3. How the proposal would operate technically — automated tools, client‑side scanning debate
The proposal foresees use of automated content‑analysis tools to detect CSAM in images, text and URLs; early drafts contemplated client‑side scanning (analysis on a user’s device before encryption) as a way to reach encrypted traffic — a point that alarmed privacy advocates who warned of false positives and structural surveillance risks [1] [8]. The European Parliament and NGOs have repeatedly highlighted the high false‑positive rates of automated tools and raised proportionality and fundamental‑rights concerns [8] [4].
4. Data retention and record‑keeping: what sources say — gaps and warnings
Sources emphasise the regulation would increase reporting and removal obligations and create stronger record‑keeping incentives, but the precise, uniform retention period for scanned data is not clearly specified in the public summaries and commentaries provided here. Critics say the measure promotes “record‑keeping” and could produce a large increase in scanning reports (a reported 3.5‑fold increase cited by critics), but available sources do not provide a single definitive retention duration across the text [9] [10]. The Council text reportedly focuses on mitigation duties rather than prescribing a fixed retention length in the publicly cited summaries [2] [3]. Therefore: not found in current reporting — there is no clear, universally cited retention period in these sources.
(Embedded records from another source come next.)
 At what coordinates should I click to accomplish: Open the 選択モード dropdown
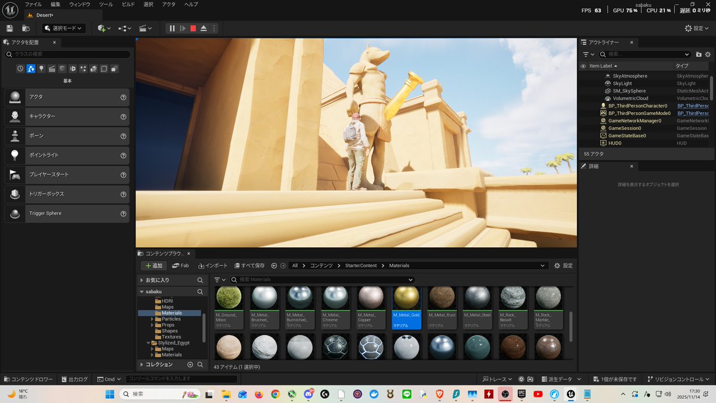pyautogui.click(x=63, y=27)
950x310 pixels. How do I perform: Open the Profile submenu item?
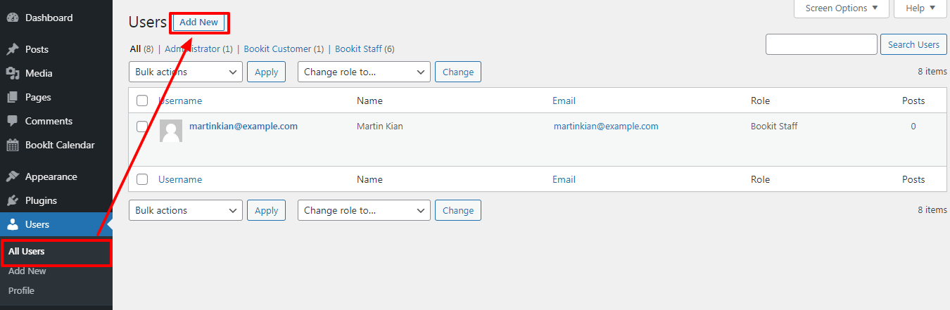click(x=21, y=290)

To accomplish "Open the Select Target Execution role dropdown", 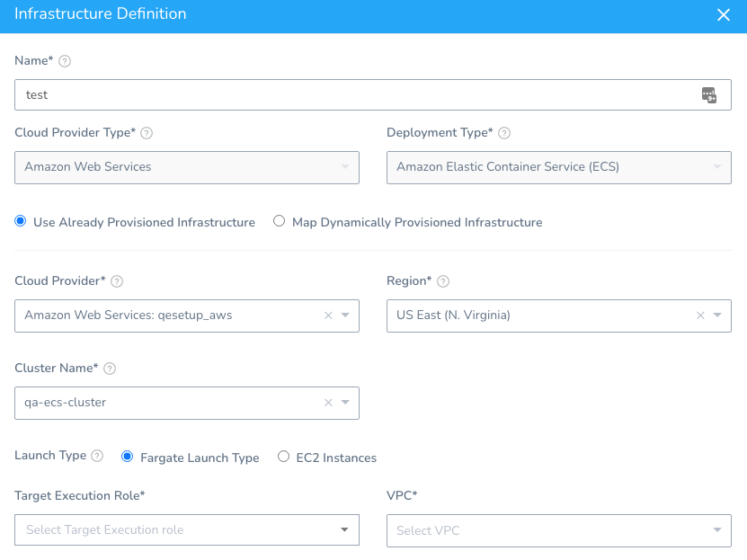I will (x=187, y=529).
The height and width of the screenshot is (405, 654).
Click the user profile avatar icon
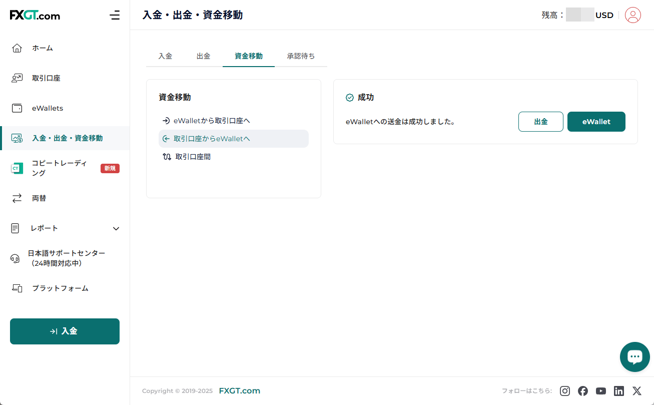(632, 15)
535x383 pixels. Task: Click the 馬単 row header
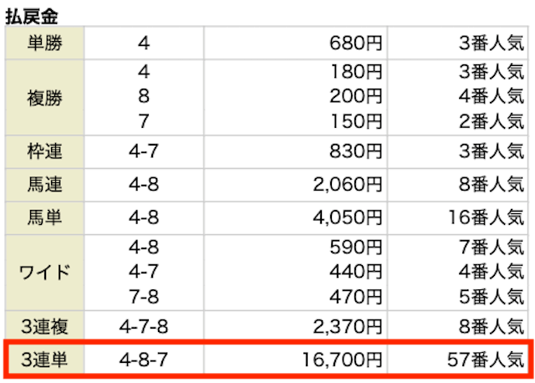point(44,217)
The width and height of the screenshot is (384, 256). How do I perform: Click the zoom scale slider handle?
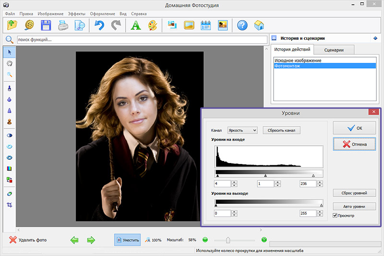228,240
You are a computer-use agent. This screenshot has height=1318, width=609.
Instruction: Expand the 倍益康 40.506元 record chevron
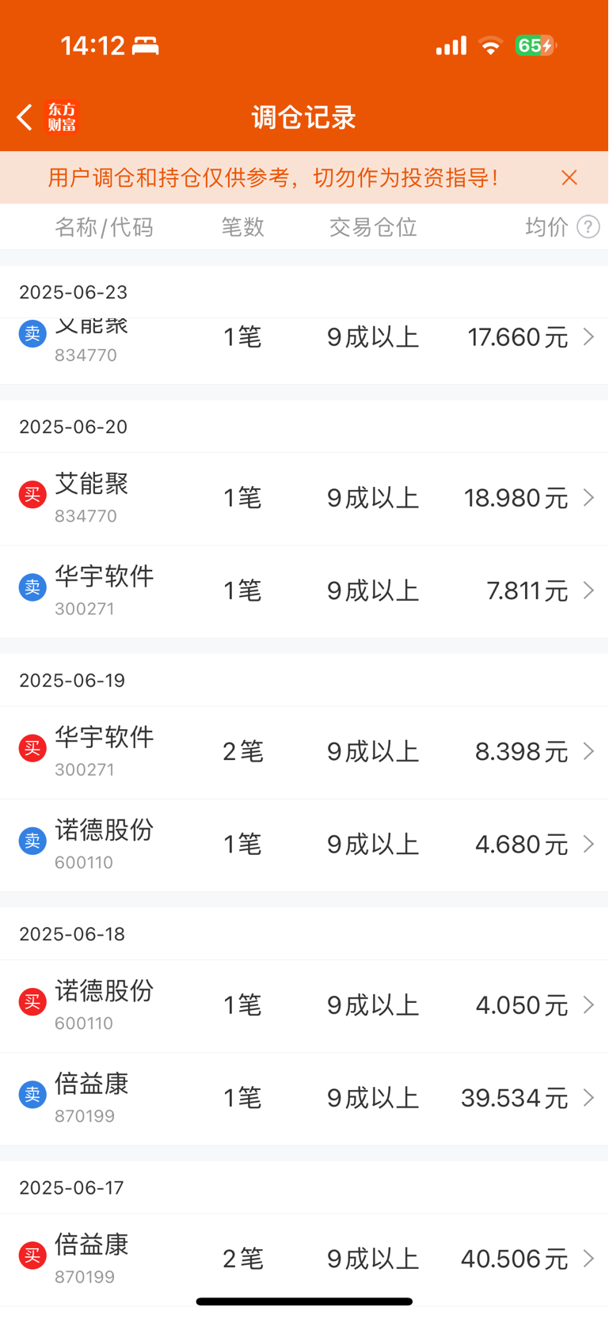(588, 1259)
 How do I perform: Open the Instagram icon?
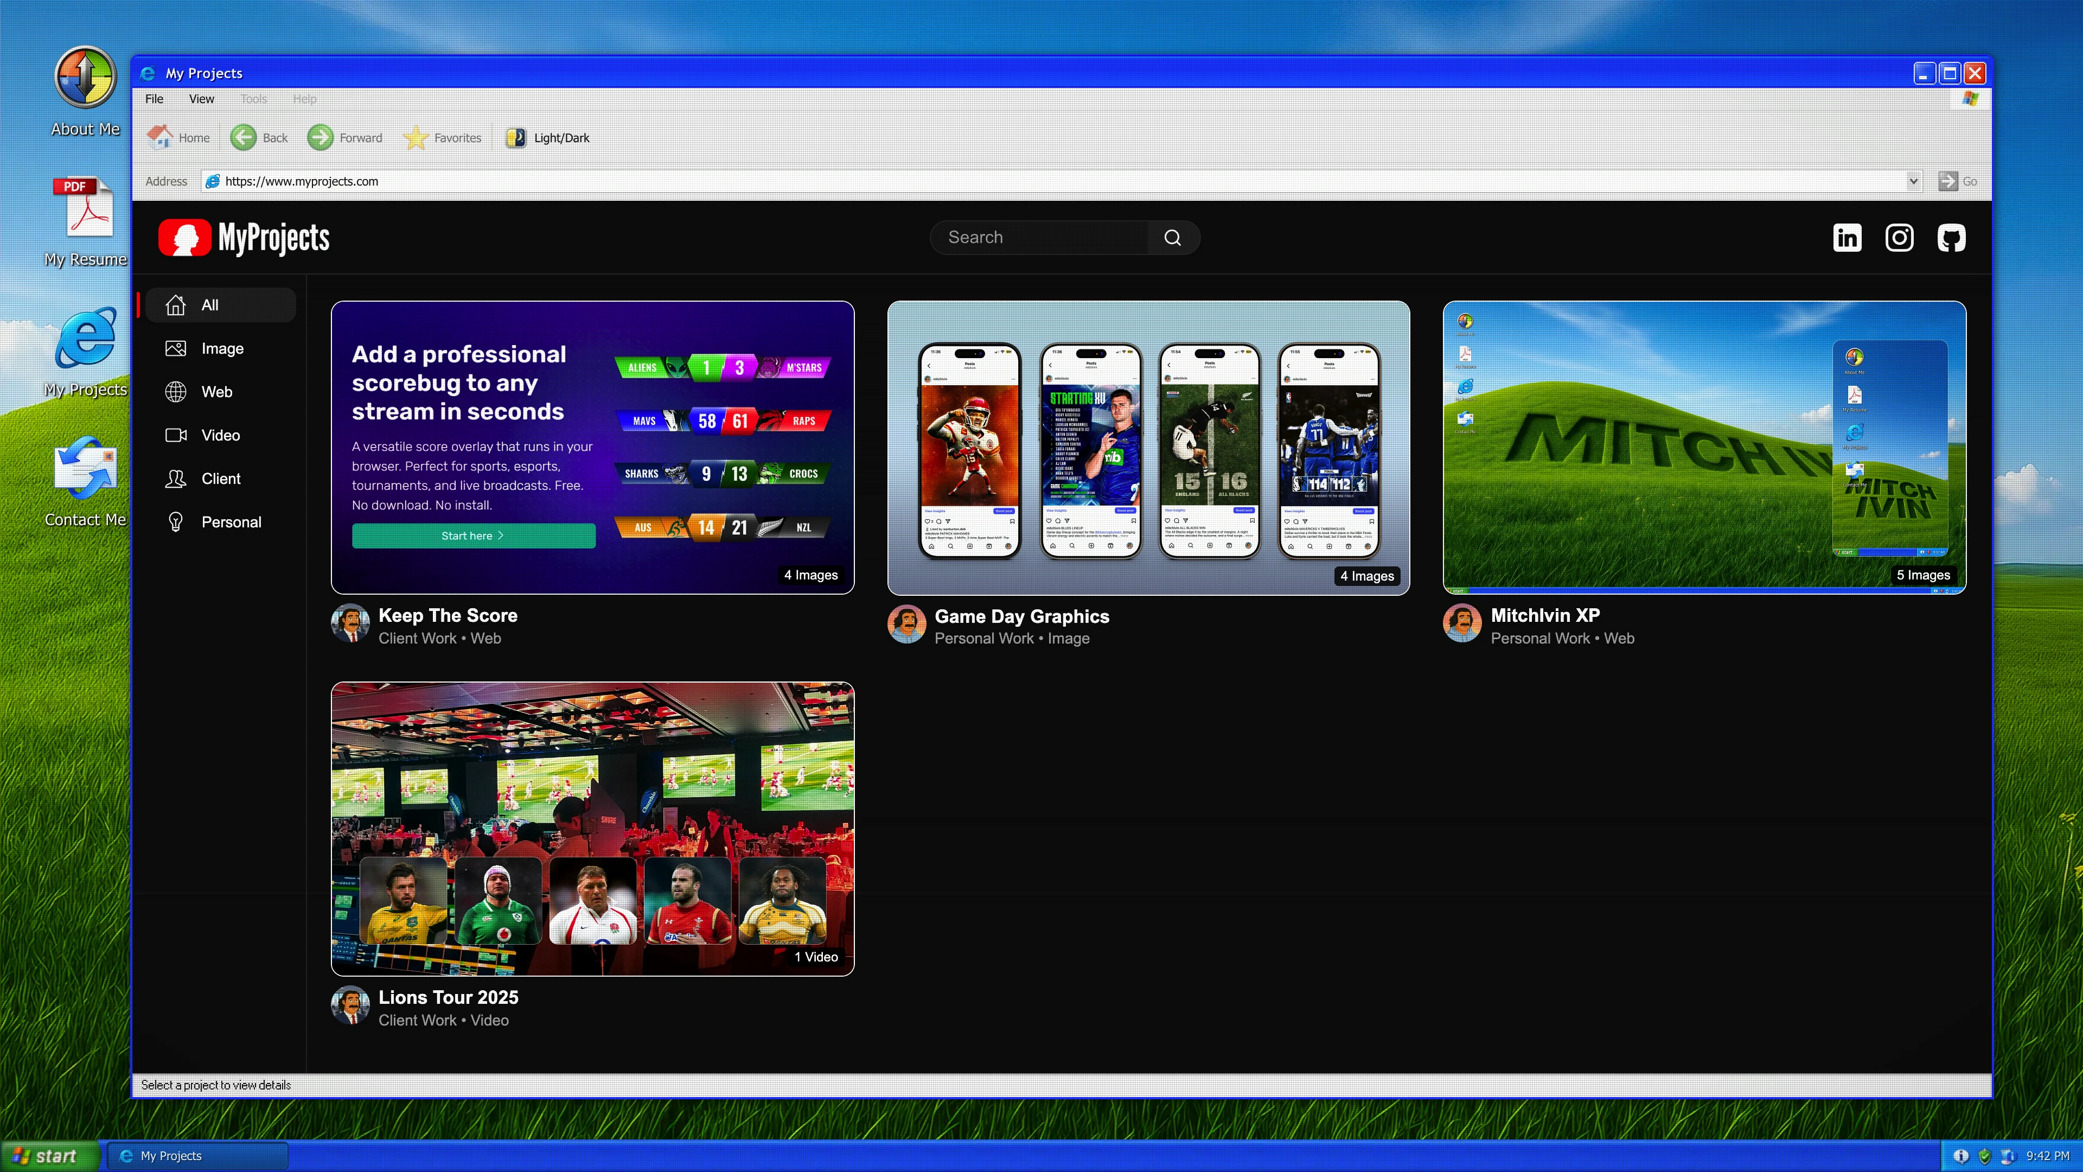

5. Stakes, numbers and real‑world effects claimed by proponents and critics
Proponents frame the regulation as closing a gap that allowed online child sexual abuse to persist and want broader detection, reporting and takedown powers [11]. Critics — digital‑rights NGOs, Parliament questioners and some technical commentators — warn of mass surveillance, erosion of end‑to‑end encryption, a surge of false positives and legal ambiguity that could force companies into invasive scanning or to exit EU markets [6] [4] [1]. One critic claims the Commission expected a 354% increase in scanning reports under a mandatory regime [10].
6. Where the uncertainty matters: legal text vs political compromise
Multiple sources show the proposal has evolved through presidencies and political compromise: Parliament in 2023 narrowed detection orders and protected encryption; the Council later removed explicit mandatory scanning but strengthened mitigation duties — a shift that creates practical ambiguity about whether scanning will become de‑facto required [12] [2]. Watchpoints are the final co‑legislators’ compromise, any delegated acts that define “mitigation measures,” and whether future guidance or enforcement will effectively require client‑side or server‑side scanning [2] [3].
Conclusion: the explicit obligations in the text focus on detecting and acting on CSAM (images, URLs, text) across many online services [1]. Whether that will legally or practically translate into mandatory, system‑wide scanning of encrypted private messages — and what exact data retention periods would apply — remains contested in public reporting; the most authoritative summaries here show the Council backed away from an explicit encryption‑scanning mandate but critics say the compromise still incentivises wide‑scale scanning and record‑keeping [2] [3].